+++ DATA EXTRACT

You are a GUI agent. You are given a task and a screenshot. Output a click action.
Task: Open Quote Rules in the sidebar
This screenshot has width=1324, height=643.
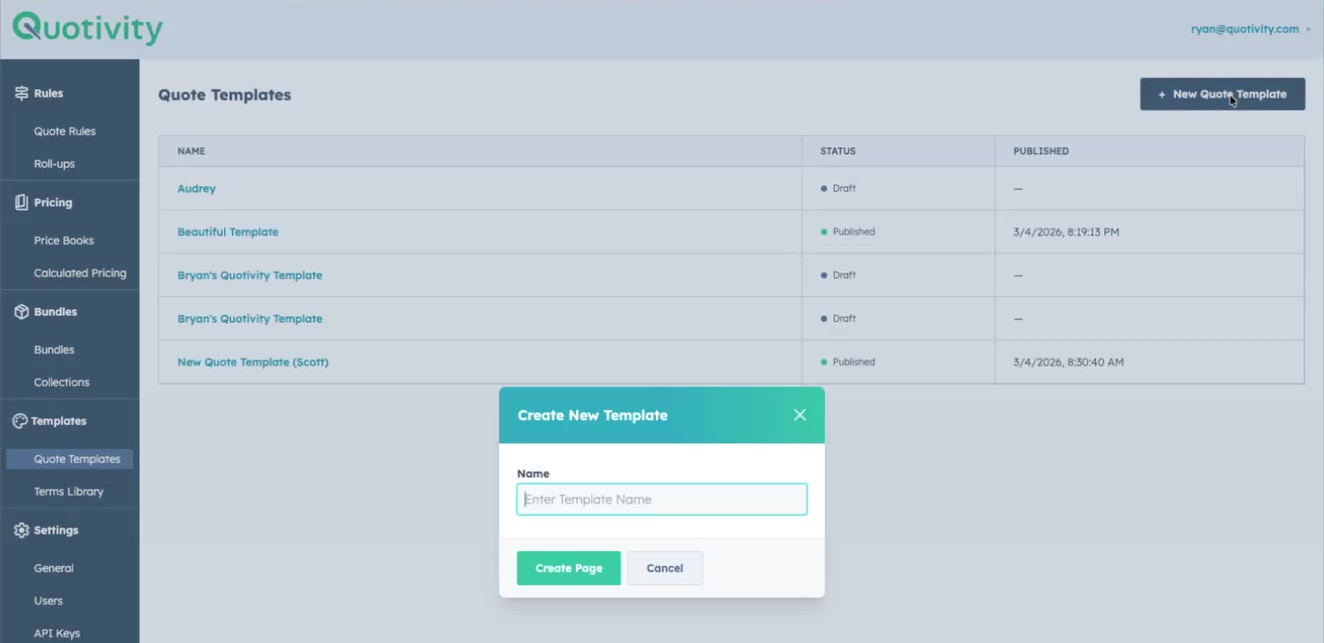point(65,131)
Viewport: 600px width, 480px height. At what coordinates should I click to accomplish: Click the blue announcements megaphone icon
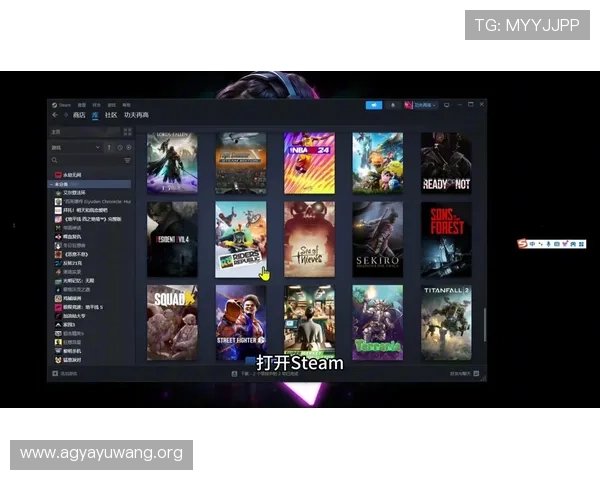tap(373, 104)
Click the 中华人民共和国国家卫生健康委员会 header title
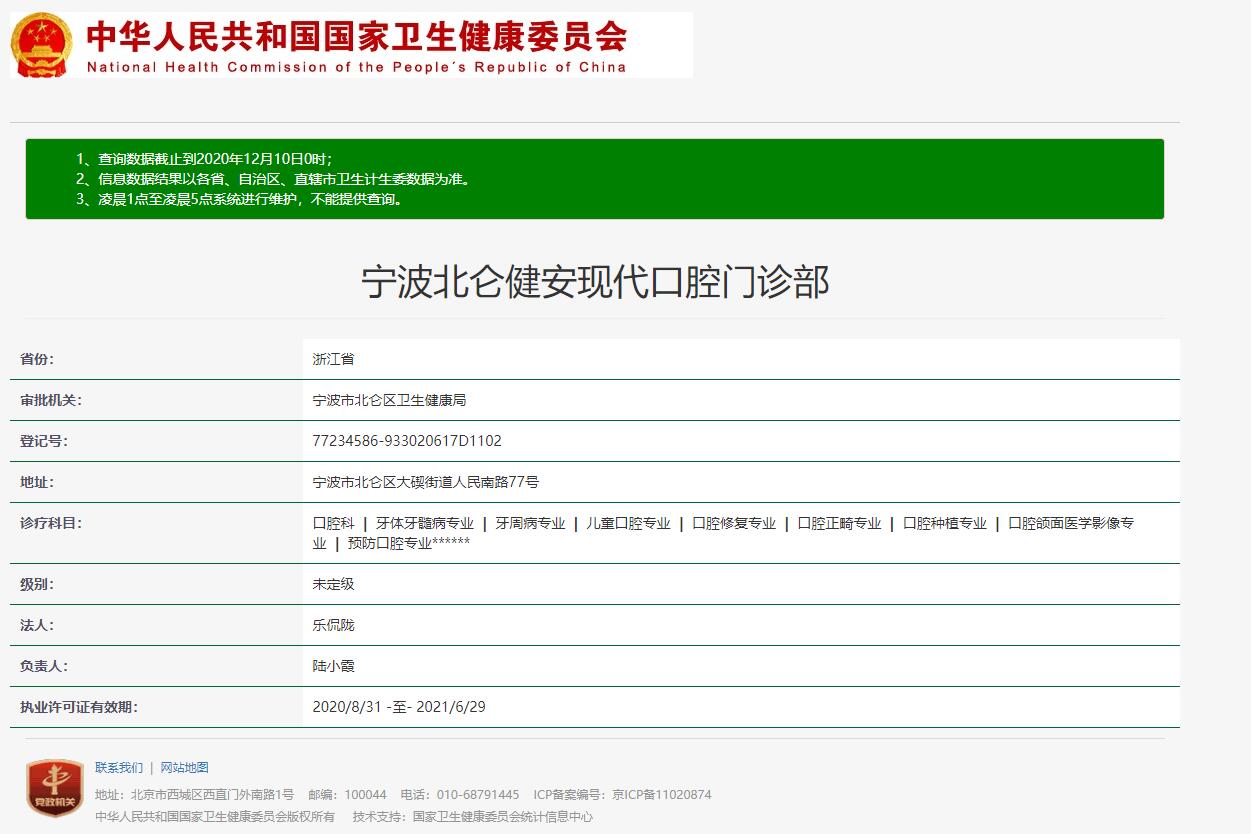Image resolution: width=1251 pixels, height=834 pixels. click(356, 37)
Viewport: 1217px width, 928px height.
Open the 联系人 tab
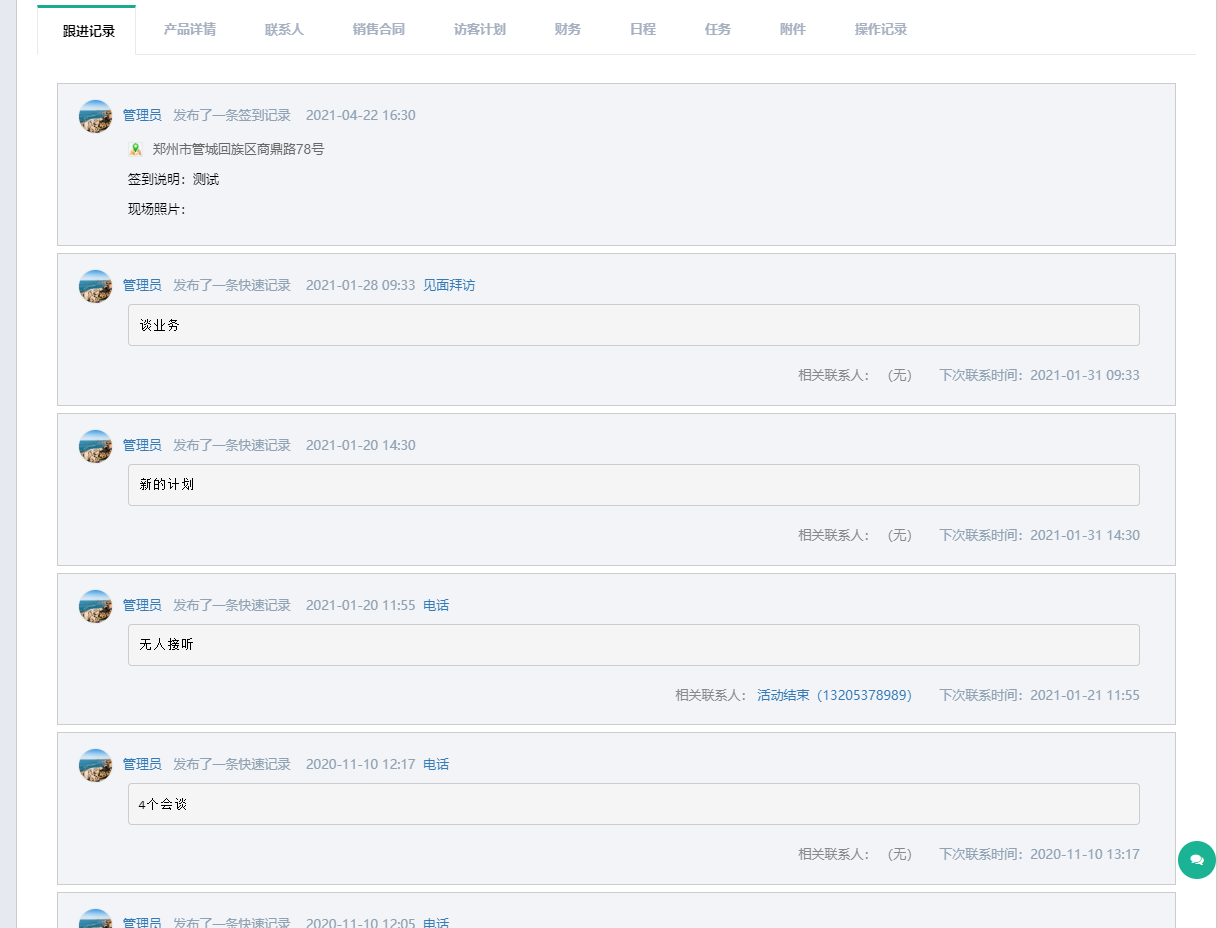(x=284, y=30)
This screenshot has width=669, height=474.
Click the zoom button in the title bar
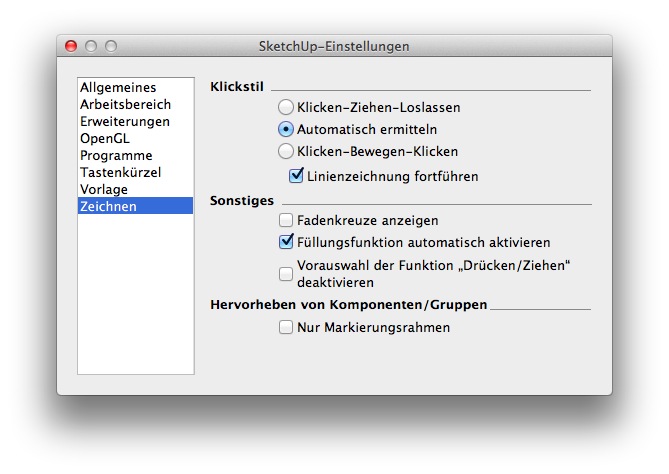tap(111, 46)
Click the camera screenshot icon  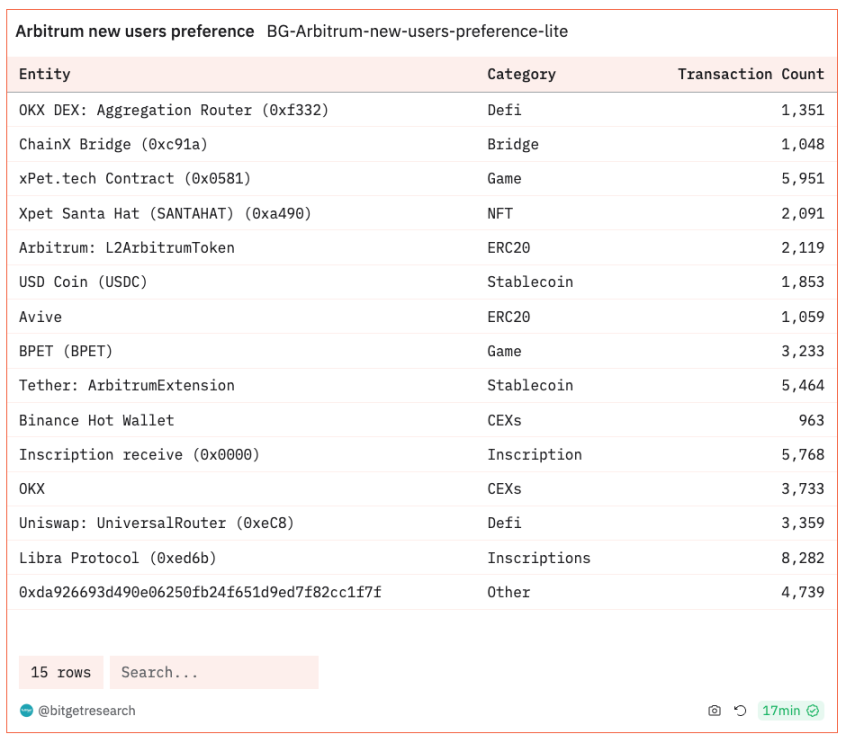point(714,711)
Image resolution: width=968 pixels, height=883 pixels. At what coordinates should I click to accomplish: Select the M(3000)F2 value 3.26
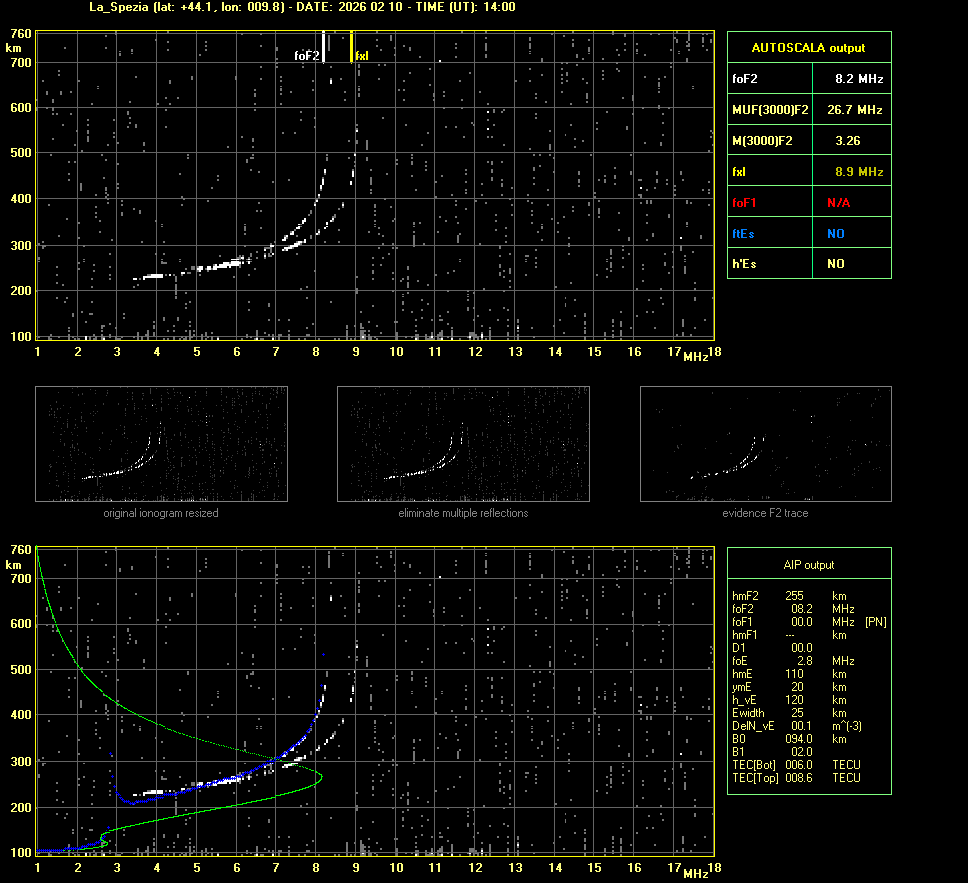click(848, 141)
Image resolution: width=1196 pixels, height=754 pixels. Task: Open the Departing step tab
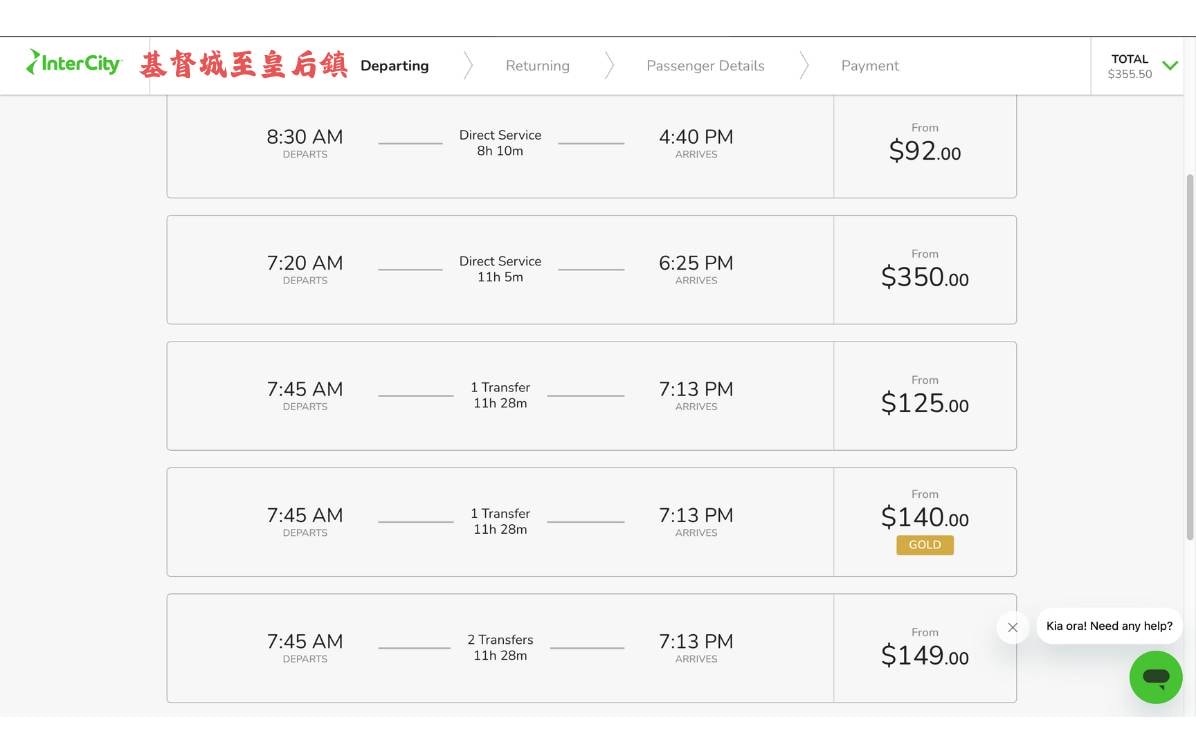tap(394, 66)
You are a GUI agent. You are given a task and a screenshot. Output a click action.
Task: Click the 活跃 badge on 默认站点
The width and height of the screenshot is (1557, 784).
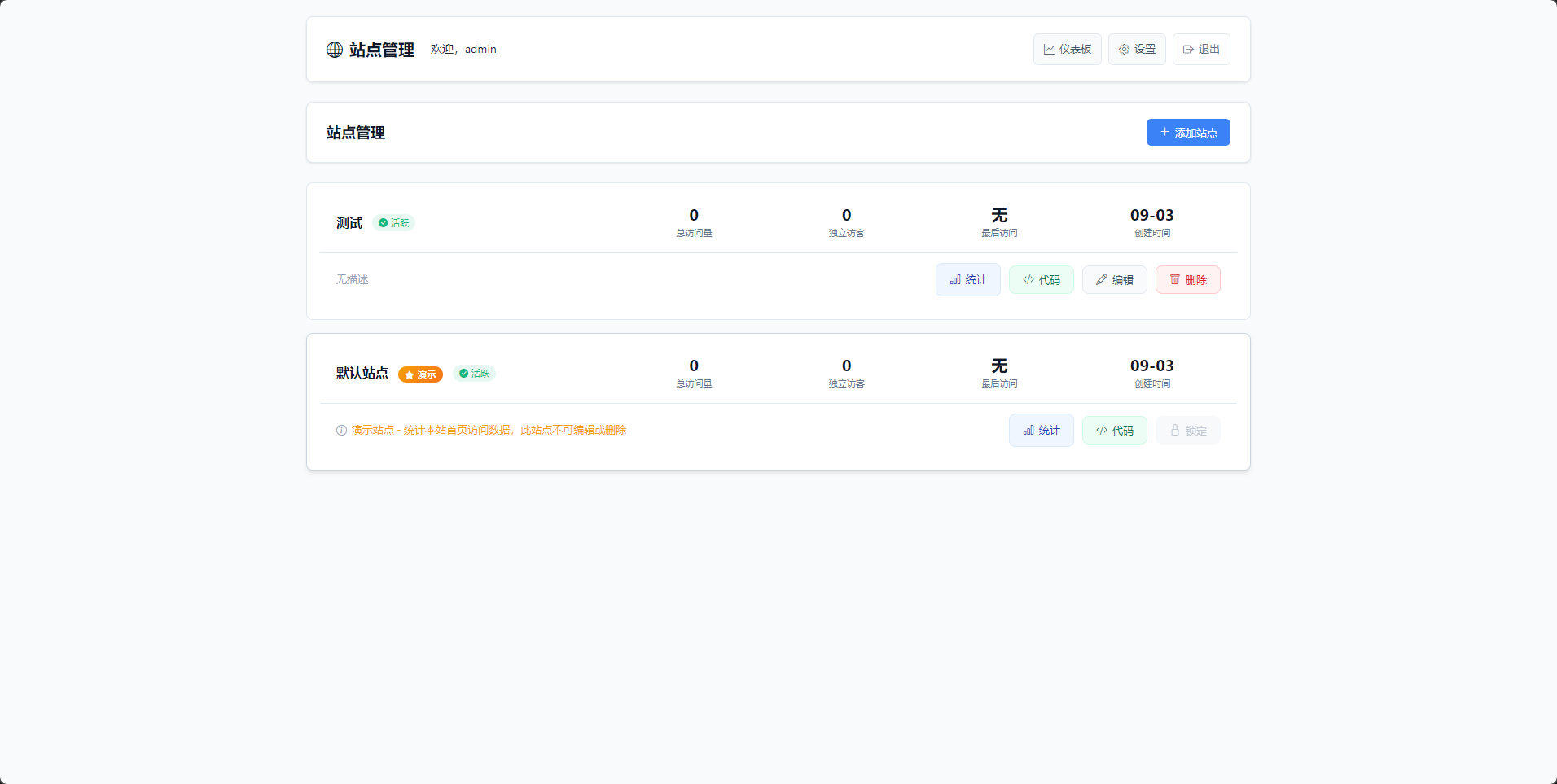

++++++

▶ [WORK INSTRUCTIONS]
Those lines of the records above that run from the one containing "Task: Open Quote Rules in the sidebar" through the one containing "Viewport: 1217px width, 928px height." should be returned exactly, with no pictures among them.

▶ [RESPONSE BELOW]
Task: Open Quote Rules in the sidebar
This screenshot has width=1324, height=643.
point(65,131)
Viewport: 600px width, 480px height. At what coordinates should I click to accomplish: Click the blue announcements megaphone icon
tap(373, 104)
Click the 中华人民共和国国家卫生健康委员会 header title
Image resolution: width=1251 pixels, height=834 pixels. click(356, 37)
Viewport: 1217px width, 928px height.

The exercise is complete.